GLP Test Facility
Several gene therapy clinical trials using gene-modified hematopoietic stem cells have shown therapeutic efficacy in multiple disease areas. As this therapeutic strategy is applied to an increasing number of diseases, rigorous studies in appropriate non-clinical models are needed to assess the risk/benefit ratio and fulfil the requirements for clinical trial applications and future market approvals.
Good Laboratory Practice (GLP) is a quality system related to the organizational processes and conditions under which health safety studies are planned, performed, monitored, recorded, archived and reported (D.Lgs.50, 2 marzo 2007:G.U.86, 16 aprile 2007 and OECD Principles of Good Laboratory Practice N.1, as revised in 1997, ENV/MC/CHEM(98)17). GLP regulations and guidelines for the conduct of preclinical testing ensure the quality and integrity of data submitted in support to the development of new treatments, foster mutual acceptance of data in the international community, serves to minimise redundant testing, minimize animal use and maximise protection of human health.
San Raffaele TIGET Institute has established GLP compliant Test Facility within IRCCS Ospedale San Raffaele to perform studies to support Gene Therapy Medicinal Products (GTMPs) development.
GLP Facility include
- two BSL2 laboratories, one dedicated to the cellular activities and one where are run molecular biology assays;
- four BSL2 animal rooms in SPF animal facilities;
- one necropsy room;
- one archive;
- one facility dedicated to Flow Cytometry;
- one Histopathology laboratory;
- one Pathology Laboratory;
- QA; Study Directors and Management offices.
SR-TIGET GLP Test facilities include full-time GLP trained staff with technical and scientific skills organized as follows: management; quality assurance; SOP administrator; archivists; study directors; pathologists; designated veterinarian; others.

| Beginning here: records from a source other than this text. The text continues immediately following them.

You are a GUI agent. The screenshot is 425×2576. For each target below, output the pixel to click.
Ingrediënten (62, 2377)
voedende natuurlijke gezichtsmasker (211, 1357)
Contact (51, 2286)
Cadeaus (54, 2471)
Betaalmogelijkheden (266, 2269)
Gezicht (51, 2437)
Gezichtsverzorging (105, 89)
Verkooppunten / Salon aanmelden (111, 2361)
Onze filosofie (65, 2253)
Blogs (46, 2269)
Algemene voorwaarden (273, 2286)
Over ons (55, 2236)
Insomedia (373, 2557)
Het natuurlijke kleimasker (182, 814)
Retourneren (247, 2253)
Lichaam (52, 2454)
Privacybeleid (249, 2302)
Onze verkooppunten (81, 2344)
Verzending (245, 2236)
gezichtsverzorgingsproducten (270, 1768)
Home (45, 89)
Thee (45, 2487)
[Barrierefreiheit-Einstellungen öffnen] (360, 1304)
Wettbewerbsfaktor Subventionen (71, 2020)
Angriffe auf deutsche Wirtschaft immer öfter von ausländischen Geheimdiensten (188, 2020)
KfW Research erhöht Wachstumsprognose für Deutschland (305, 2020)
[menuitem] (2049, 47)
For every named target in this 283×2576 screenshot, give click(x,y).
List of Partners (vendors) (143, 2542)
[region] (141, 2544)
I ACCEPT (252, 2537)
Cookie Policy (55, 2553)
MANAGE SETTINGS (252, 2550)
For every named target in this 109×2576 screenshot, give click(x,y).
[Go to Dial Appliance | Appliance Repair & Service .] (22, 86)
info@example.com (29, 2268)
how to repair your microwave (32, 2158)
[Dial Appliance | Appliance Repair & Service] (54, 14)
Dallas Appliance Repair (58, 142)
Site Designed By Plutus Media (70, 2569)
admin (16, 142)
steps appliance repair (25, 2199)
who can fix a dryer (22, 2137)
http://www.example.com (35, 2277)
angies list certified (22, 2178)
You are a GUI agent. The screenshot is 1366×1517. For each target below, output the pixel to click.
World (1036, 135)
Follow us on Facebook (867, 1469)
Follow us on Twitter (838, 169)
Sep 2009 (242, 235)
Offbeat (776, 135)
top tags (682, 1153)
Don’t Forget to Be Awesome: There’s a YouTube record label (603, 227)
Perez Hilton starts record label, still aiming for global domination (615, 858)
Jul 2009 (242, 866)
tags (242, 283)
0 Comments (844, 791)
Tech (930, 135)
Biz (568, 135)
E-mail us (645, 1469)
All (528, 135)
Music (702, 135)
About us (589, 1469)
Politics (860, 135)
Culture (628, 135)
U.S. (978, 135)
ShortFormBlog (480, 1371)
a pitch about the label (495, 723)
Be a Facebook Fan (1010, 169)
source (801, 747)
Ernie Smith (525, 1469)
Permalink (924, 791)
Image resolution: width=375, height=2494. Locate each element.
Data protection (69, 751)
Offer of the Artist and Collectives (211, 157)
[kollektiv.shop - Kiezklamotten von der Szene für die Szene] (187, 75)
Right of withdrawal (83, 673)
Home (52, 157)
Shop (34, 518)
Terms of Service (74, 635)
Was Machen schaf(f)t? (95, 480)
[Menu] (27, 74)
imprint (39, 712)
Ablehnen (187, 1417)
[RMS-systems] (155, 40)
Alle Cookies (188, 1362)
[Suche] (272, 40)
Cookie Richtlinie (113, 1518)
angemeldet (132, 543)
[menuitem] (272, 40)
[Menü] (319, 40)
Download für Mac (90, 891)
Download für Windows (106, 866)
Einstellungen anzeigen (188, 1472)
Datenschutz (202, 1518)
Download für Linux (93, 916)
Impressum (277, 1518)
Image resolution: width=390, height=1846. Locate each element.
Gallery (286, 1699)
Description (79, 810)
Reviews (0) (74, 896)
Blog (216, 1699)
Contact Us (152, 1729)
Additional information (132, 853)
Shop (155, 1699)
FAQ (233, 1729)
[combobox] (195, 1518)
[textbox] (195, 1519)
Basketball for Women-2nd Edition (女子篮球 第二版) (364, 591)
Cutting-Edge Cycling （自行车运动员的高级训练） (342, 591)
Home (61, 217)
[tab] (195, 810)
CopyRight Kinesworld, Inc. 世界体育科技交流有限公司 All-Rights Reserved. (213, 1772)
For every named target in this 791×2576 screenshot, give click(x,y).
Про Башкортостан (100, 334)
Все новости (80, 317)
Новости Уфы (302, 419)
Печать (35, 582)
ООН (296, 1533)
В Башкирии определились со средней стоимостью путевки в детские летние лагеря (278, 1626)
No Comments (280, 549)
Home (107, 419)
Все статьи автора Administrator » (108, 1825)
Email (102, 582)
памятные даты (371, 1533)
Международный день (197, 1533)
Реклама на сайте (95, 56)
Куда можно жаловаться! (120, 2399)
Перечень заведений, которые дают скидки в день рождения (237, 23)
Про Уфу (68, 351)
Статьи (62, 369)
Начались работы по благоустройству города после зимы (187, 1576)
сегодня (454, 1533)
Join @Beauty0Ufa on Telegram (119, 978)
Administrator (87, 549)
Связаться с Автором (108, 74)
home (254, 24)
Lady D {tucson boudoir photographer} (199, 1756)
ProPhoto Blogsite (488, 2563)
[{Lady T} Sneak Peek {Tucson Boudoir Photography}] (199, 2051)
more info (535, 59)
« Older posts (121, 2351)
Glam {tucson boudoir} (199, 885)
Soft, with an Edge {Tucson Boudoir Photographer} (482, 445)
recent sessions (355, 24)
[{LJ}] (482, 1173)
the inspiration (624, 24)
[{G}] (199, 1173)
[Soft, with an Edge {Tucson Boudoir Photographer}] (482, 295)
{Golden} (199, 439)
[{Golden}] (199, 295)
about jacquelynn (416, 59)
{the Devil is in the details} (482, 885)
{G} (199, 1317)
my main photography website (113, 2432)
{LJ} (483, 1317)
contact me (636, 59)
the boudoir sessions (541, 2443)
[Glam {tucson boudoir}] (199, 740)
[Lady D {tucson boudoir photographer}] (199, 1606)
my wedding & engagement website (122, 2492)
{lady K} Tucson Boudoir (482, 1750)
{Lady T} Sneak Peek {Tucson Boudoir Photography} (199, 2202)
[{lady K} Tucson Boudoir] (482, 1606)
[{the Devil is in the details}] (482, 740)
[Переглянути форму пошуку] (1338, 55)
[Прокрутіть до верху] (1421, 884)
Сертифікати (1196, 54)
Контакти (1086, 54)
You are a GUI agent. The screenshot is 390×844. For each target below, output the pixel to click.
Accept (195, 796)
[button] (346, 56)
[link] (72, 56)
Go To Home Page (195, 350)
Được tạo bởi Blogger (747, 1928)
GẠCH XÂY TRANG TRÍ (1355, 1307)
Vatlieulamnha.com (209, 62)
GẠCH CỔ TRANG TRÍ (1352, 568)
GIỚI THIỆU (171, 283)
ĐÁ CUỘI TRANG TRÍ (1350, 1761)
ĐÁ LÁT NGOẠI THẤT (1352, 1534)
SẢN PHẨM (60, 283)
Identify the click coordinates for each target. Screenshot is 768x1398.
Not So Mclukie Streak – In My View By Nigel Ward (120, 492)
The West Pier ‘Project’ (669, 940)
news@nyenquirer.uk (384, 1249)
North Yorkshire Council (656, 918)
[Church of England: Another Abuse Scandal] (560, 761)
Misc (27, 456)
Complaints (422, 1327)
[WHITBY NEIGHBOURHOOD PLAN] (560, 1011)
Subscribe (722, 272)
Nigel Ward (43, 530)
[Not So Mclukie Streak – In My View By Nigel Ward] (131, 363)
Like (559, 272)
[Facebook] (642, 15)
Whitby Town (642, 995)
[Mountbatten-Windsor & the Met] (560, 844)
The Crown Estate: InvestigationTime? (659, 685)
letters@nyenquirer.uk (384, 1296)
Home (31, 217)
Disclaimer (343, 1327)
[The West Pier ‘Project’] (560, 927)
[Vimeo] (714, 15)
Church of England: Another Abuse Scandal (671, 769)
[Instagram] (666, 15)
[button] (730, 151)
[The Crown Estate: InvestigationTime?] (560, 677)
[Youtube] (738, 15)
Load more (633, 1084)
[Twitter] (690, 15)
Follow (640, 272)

In addition, scientific leaders of specific lines of research are also part of this organization and give their scientific support and advice as consultants.
Primary objectives of the GLP SR-TIGET Test Facilities are to evaluate the safety of GTMPs providing results to meet the regulatory standards and ensuring data and reports are generated with high standard of quality and integrity. GLP Test Facilities combine skills and expertise in gene and cell therapy research, pharmaceutical research and development, pathology and quality assurance. The complexity of the development of cells and gene therapy products are addressed by designing tailored studies to allow safety assessment of GTMPs and to fulfil GLP requirements and OECD principles.
In the Test Facility are performed in vivo and in vitro studies. Protocols have been designed for the following:
- Toxicology and tumorigenicity study to evaluate the potential tumorigenicity and toxicity induced by the transplantation of hematopoietic stem cells (HSCs) transduced with a viral vector
- Biodistribution study to monitor the distribution of human hematopoietic stem cells transduced with viral vector to target and off target tissues;
- in vitro tests to assess comparability
- Validation of molecular and biochemical assays and cell-based processes
All experimental activities are performed following Standard Operation Procedure (SOP) and validation studies are designed following international guidelines (ICH Q2 (R1). SR-TIGET Test Facilities has been certified eligible to carry out studies in GLP on 28th March 2014. GLP Test Facility is part of the national GLP compliance monitoring programmes, inspected recently in 2016 from the Italian Ministry of Health and certified to perform the following study types according to GLP OECD principles:
- Toxicity studies
- Biotechnology and Molecular biology studies
Study Plans for hematopoietic stem cell isolation and transduction with viral vectors, mouse conditioning, transplantation, manipulation and clinical signs monitoring are optimized and applied to the GLP studies.
Biological assay protocols are designed according to GLP principles to produce and characterize Test and Control Items and to proof the administered dose.